I used a journal format as my means of record keeping when I was teaching kindergarten. This was helpful with keeping track of the school year and traditional lesson plans weren’t the best way of recording our year. I had a yearly overview and curriculum that I used, but didn’t write out any formal plans as I discussed in my previous posts. There are a wide variety of journals and I picked a style that was most comfortable for me. Here is an example of what I did:
Monday, August 22
Reading– Today Malcolm and I worked on singing the ABC’s. I had him write the letters in rice. (Note: This is done by having a plastic, resealable container of rice that little hands and fingers can write their letters instead of paper and pencil.) I read aloud Ten Terrible Dinosaurs, by Paul Strickland
Writing– He wrote his name and the word policeman when he drew his picture for Social Studies. We are starting to make a book of community helpers.
Math-Sorting/ Counting/Graphing- Malcolm sorted M&M’s into colors and we counted how many of each color were in the bag.We made a graph for each of the colors and as a treat ate ALL of them! 🙂
Social Studies- Community Helpers We read People at Work, by Bobbie Kalman and Malcolm drew a picture of what he might like to do when he grows up.
Art-He drew a picture of a policeman.
Science/Health– We read My Five Senses, by Aliki Malcolm had to guess five different items by smell only. I put them in plastic snack bags and had him close his eyes and guess what the items were. cinnamon, cotton ball with vinegar, cotton ball with cologne, a stick of spearmint chewing gum, a fresh lemon slice. We discussed colds and how you can prevent them such as, eat healthy foods, get plenty of rest, wash your hands, sneeze into a tissue or the crook over your arm, etc.

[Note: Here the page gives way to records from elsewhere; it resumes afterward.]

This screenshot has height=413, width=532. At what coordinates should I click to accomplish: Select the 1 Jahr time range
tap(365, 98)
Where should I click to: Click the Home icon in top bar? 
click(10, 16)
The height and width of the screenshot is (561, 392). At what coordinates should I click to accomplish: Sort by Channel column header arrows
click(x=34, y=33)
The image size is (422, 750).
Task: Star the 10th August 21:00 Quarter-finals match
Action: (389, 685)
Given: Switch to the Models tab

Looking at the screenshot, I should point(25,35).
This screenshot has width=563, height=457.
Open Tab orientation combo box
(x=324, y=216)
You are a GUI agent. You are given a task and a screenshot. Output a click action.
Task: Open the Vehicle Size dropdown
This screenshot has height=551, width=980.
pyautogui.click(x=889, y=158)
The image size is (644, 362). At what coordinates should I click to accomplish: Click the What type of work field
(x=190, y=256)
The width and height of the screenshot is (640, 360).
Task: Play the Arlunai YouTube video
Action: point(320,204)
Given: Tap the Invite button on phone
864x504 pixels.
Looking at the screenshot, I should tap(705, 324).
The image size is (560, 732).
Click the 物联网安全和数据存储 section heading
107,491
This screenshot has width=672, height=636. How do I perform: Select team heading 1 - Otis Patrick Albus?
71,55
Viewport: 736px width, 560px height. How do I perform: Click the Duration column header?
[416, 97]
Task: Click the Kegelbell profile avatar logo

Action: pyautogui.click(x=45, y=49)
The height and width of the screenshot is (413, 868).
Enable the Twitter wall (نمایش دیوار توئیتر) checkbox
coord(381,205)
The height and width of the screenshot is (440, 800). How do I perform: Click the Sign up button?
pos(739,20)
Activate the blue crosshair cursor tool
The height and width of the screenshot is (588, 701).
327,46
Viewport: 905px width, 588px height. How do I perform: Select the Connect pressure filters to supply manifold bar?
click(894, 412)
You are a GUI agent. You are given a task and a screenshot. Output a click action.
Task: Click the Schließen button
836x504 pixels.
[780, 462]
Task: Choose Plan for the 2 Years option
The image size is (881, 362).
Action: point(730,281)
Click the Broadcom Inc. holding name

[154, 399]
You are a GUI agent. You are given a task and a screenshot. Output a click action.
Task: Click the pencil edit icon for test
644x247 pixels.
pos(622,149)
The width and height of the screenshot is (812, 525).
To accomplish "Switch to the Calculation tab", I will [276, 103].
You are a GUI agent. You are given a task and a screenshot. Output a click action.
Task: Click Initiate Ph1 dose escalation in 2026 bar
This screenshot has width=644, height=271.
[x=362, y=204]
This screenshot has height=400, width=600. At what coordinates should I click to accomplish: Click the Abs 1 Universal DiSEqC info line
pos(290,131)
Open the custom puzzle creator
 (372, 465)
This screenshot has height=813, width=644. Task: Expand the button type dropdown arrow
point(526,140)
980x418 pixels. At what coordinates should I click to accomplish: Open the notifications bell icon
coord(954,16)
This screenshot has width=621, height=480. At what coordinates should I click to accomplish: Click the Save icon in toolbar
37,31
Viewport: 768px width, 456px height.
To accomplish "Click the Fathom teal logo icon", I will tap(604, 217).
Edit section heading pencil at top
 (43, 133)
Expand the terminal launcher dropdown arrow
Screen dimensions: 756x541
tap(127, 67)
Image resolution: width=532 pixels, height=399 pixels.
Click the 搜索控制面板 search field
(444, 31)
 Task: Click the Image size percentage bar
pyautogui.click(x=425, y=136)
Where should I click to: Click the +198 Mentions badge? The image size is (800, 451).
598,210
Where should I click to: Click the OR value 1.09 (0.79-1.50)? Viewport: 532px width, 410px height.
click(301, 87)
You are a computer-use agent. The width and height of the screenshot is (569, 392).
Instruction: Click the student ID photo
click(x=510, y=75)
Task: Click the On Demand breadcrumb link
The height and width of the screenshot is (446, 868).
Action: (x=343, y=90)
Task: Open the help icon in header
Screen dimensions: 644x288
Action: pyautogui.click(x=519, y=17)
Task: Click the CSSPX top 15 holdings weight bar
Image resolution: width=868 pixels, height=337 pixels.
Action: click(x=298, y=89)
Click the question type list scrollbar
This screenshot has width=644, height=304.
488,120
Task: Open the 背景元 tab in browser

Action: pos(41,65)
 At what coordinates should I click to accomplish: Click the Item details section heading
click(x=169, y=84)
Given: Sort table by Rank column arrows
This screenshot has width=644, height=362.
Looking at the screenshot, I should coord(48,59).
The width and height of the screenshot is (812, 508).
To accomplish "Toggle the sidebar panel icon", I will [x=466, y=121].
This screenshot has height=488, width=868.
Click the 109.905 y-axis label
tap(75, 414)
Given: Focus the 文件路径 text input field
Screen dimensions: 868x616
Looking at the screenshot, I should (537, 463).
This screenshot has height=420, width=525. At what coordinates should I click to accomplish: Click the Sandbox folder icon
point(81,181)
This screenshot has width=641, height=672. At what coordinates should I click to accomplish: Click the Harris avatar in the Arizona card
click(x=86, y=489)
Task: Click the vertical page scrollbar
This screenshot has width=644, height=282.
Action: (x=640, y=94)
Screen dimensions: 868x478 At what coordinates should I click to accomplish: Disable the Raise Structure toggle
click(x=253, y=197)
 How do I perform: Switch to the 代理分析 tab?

You can also have your junior and senior high students keep a journal or blog of their studies. You can check progress this way and be independent, while still having your input and guidance. One of my sons visited coffee shops since he is interested in having his own one day. He kept a blog about where he had been, likes/dislikes, what he had to drink, house specialties, and photographs of the shop.
I hope this series has helped you with your lesson planning. I pray your school will be filled with many days of laughter and awe-filled days as you teach your child(ren).